Build a second income stream
Having multiple sources of income can help smooth out the peaks and valleys of freelance cash flow, which can keep you in the game long enough to broaden your client base, deepen your experience level, and catch those breaks where opportunity meets preparation.
But what kind of jobs work best for a second income?
I would suggest something that’s flexible, scalable, and relevant.
It needs to be flexible enough to fit around your other commitments, both in the time it takes to do the work and the timing of the work, such that you have the ability to turn it off at the last minute, should a better project come in with your day-job, which for me is editing.
It also needs to be scalable, meaning it can expand to fill your spare capacity. This is one of the good things about writing for my own or other sites as a freelance writer. There is always demand for new content and there are usually no hard deadlines, which means I can fill my spare time with as much blog writing as I can manage, whenever I want to.
Finally, it should really be (at the very least even vaguely) relevant to the main focus of your career. Sure, you can earn extra cash knitting bespoke scarves, but how does that connect to your pursuit of a career in post production? Unless, perhaps, they’re these scarves.
For me, writing about post production keeps me up-to-date with the industry, connects me to new people and demands that I constantly learn new things. All helpful elements to furthering my career in post-production.
Spend your time wisely
Lastly, as a freelancer there is a further resource that you’ll sometimes have in abundance; time. Making the most of all your resources, not just your money, will help to further your creative career and increase your productivity.
So how should you spend your time when you have it to spare?
Competitors can be community
One of things I discovered early on in my freelancing career is that other editors are the best people to know. Their network can become your network and vice versa.
So when you have time to spare, use it to travel to meet other editors, go for coffee and write those warm email introductions that might make the connection you need to open up a new pathway in your career.

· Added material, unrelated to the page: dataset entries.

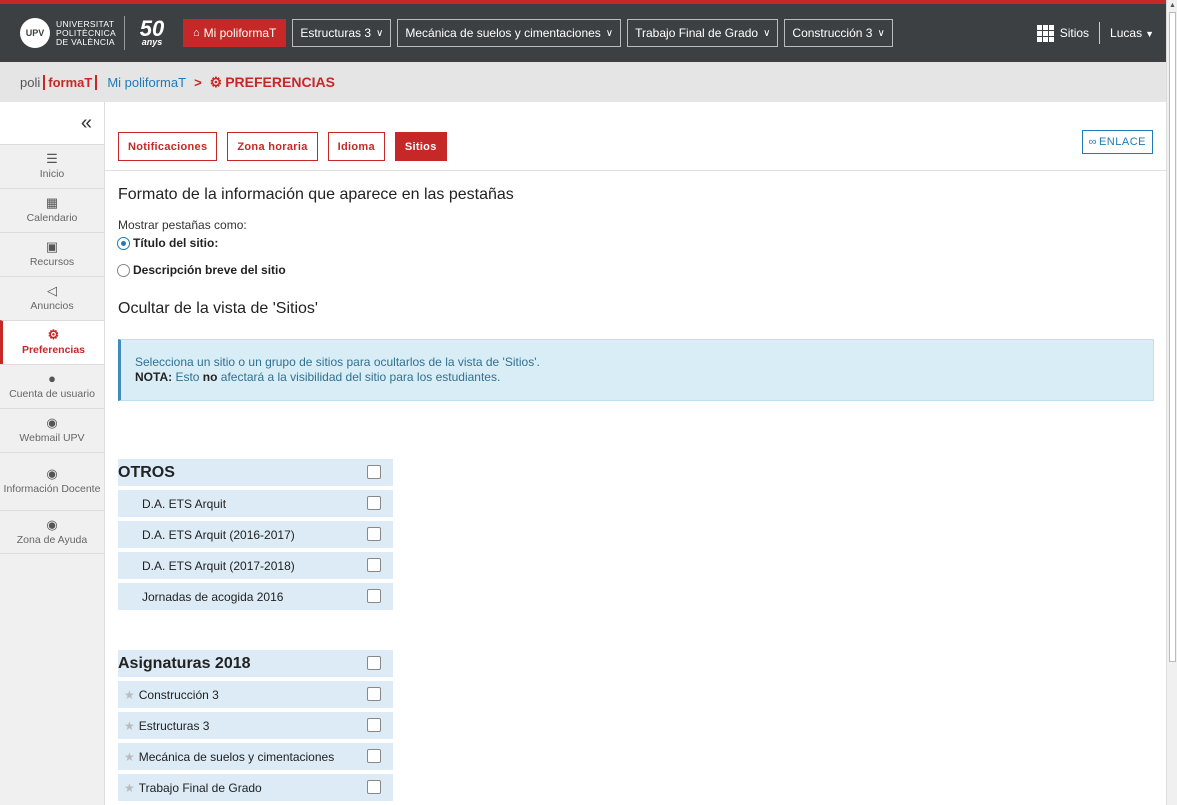 The image size is (1177, 805). What do you see at coordinates (196, 33) in the screenshot?
I see `home-icon: ⌂` at bounding box center [196, 33].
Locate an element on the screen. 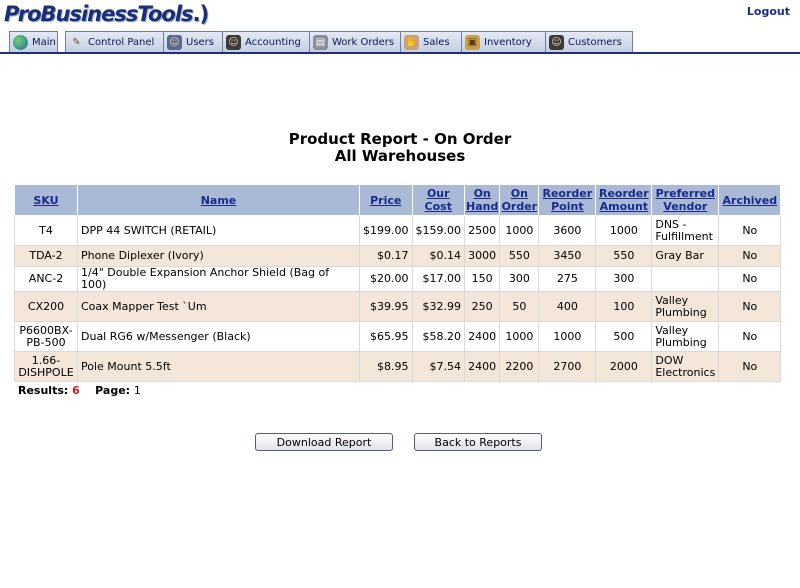  cell-price: $39.95 is located at coordinates (386, 306).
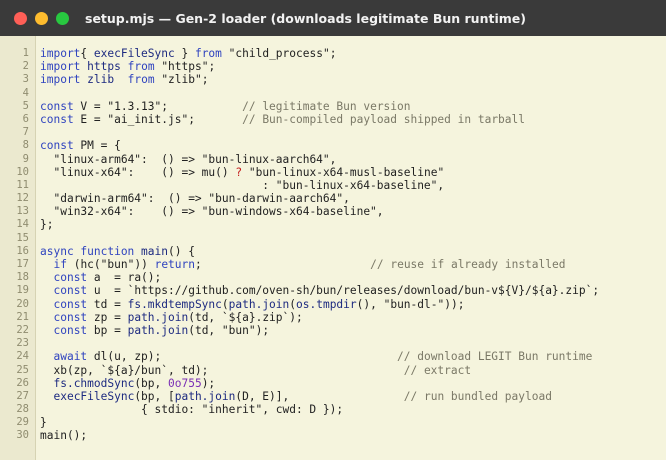 This screenshot has height=460, width=666. I want to click on code-token: (bp, [, so click(154, 396).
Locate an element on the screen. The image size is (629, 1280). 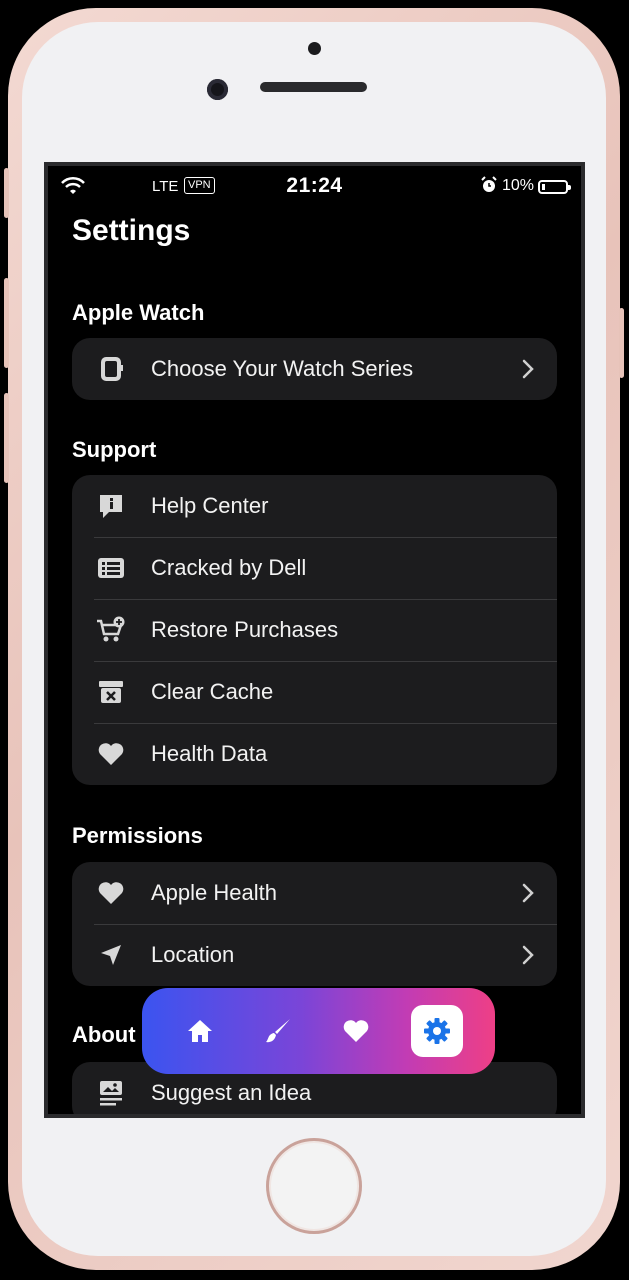
row-label: Restore Purchases is located at coordinates (245, 630).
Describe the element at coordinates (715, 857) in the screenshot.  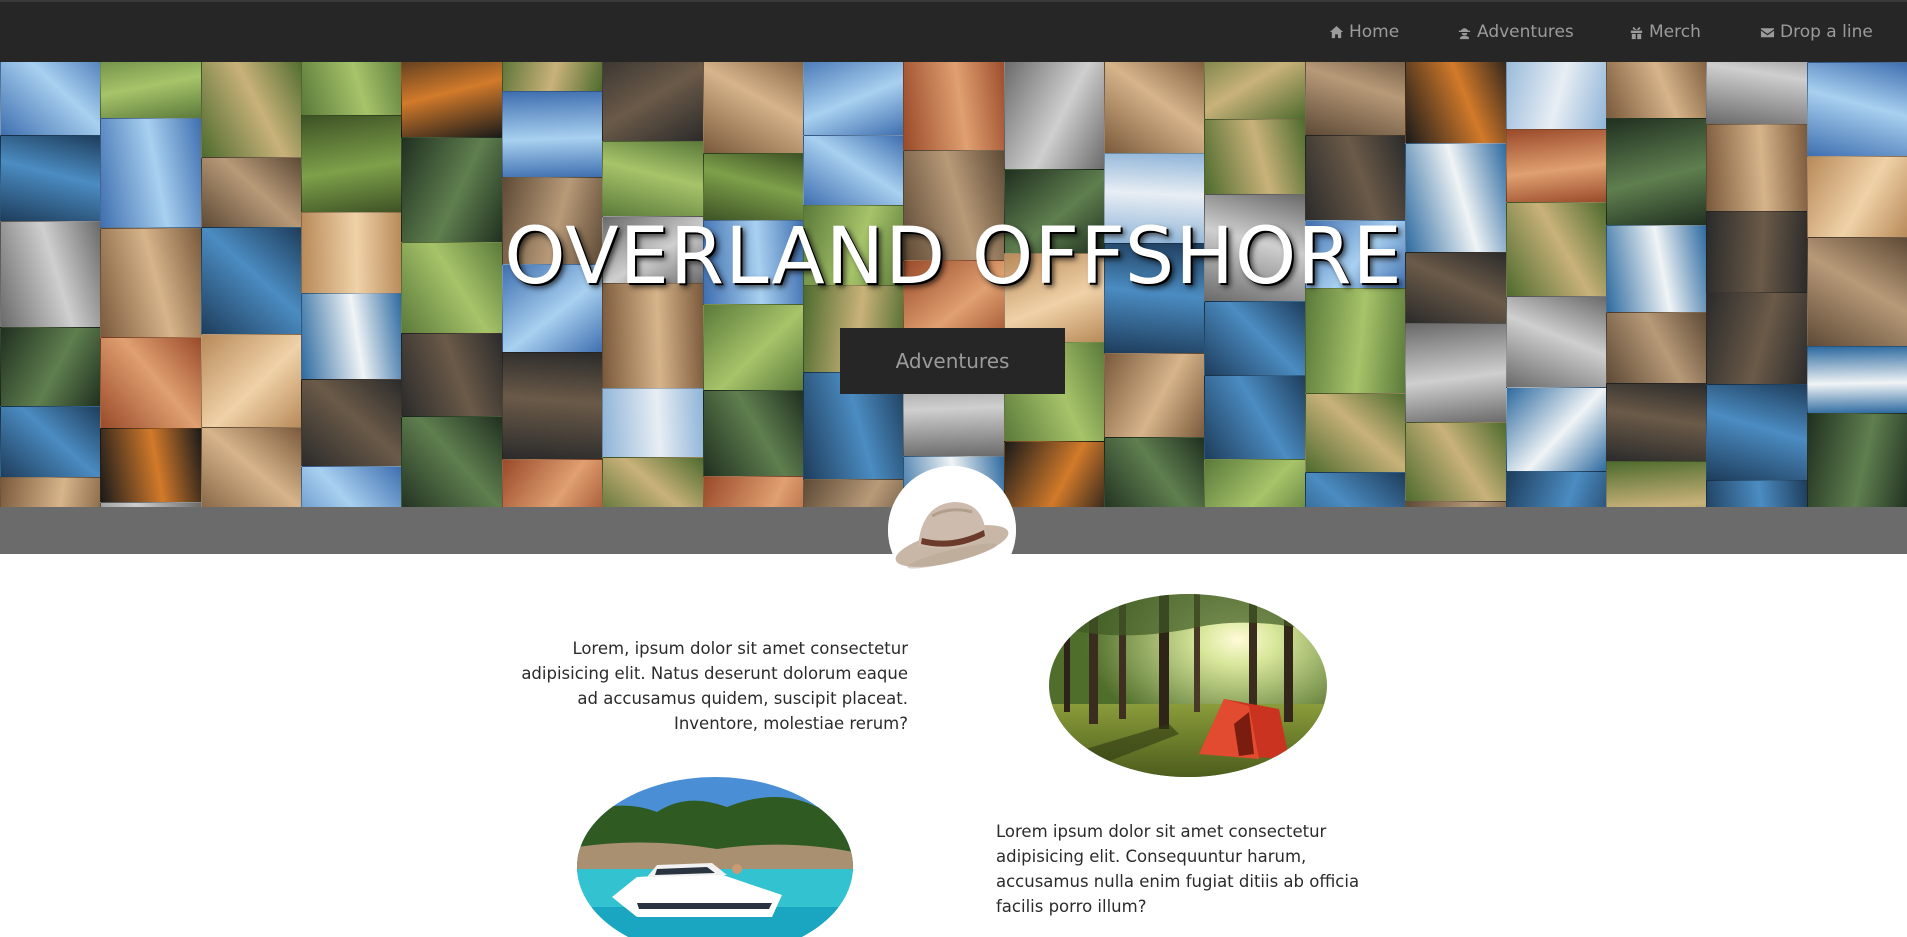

Recommending other trusted editor friends to do jobs you can’t also strengthens the cross-pollination between your industry networks. Make sure you tell them your rates with those clients, so they don’t accidentally undercut you. Sharing is caring.
Downtime is the hardest time to be disciplined about re-cutting your reel, updating your portfolio or exploring new creative ideas and tools through noodling around creating something for the love of it.
You might not feel like it when you’re unemployed but you won’t get this time back so this is one valuable way to put it to good use and something every freelancer is always meaning to get around to (but almost never do.)
Invest in yourself
It’s easy to spend money on hardware and software, but it’s actually your heart, mind, body and soul that clients are hiring when they book you for a gig.
When you have time to spare, even in a lunch break, put it to good use learning something new. Heck, you’d do well to read a few more of the in-depth articles here on the Frame.io blog as a solid starting point.
So what’s next?
So you’ve made it to the end of the article, but what should you do next? That’s up to you, but here’s a list to get you started.
- Figure out what your monthly overheads are.
- Pick a percentage of each invoice to start saving.
- Start saving towards a one month cushion of your overheads.
- Set some goals for your career.
- Save/spend to work towards creatively meeting those goals.
- Write a list of ten ways to develop a second income stream.
- And finally, like Baz said, wear sunscreen.